- Microsoft HealthVault website
- Developer: Microsoft
- Release: 2007; 19 years ago
- Type: Personal health record
- Website: www.healthvault.com

= Microsoft HealthVault =

Former personal health record by Microsoft

Microsoft HealthVault (2007–2019) was a web-based personal health record created by Microsoft, in October 2007, to store and maintain health and fitness information. This website was for use by both individuals and healthcare professionals, and in June 2010, it expanded its services beyond the United States to include the United Kingdom.

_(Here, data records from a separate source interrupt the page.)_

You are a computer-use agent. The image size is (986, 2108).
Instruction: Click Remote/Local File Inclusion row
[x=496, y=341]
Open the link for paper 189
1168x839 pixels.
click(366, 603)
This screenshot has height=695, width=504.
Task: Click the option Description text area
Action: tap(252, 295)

On April 5, 2019, Microsoft announced that effective November 20, 2019, HealthVault would be closed, any data left in user accounts would be deleted, and any apps dependent on HealthVault for data would also stop working.

== Components ==
A HealthVault record stored an individual's health information. Access to a record was through a HealthVault account, which may have been authorized to access records for multiple individuals, e.g., so that a parent could manage records for their children, or a child could access their parent's records to help the parent deal with medical issues. Authorization of the account could initially be performed with the use of a Facebook account, Windows Live ID account, or an account from a limited set of other OpenID providers, but on April 6, 2016, Microsoft announced via email to users that Facebook and OpenID sign-in would not be available after 31 May 2016. After this time, when attempting to log in using these methods, a page indicating they were no longer supported was displayed.

== Authorization ==
An individual interacted with their HealthVault record through either the HealthVault website or, more typically, through an application or device that communicated with the HealthVault platform. When an individual first used a HealthVault application, they were asked to authorize the application to access a specific set of data types, and those data types were the only ones the application could use. An individual could also share either their entire health record or selected data with another interested individual, such as a doctor, relative, etc.

== Devices ==
HealthVault Connection Center allowed health and fitness data to be exchanged between selected devices (such as blood pressure monitors, heart rate watches, and the Withings WiFi bodyscale) into an individual's HealthVault record. It was also usable to find and download drivers for medical devices. Additionally, in 2014, Microsoft introduced the Microsoft Band, a fitness band powered by the Microsoft Health service that supported the Microsoft HealthVault for aggregation and integration of various services, such as MyFitnessPal.

==Medical imaging==
HealthVault supported storage, viewing, uploading, and downloading, by consumers and third parties, of DICOM based medical imaging. Additionally, a plethora of third party HealthVault medical imaging viewers had been released to connect to HealthVault.

== Interoperability ==
HealthVault supported a number of exchange formats, including industry standards such as the Continuity of Care Document and the Continuity of Care Record. Support for industry standards made it possible to integrate with many personal health record solutions.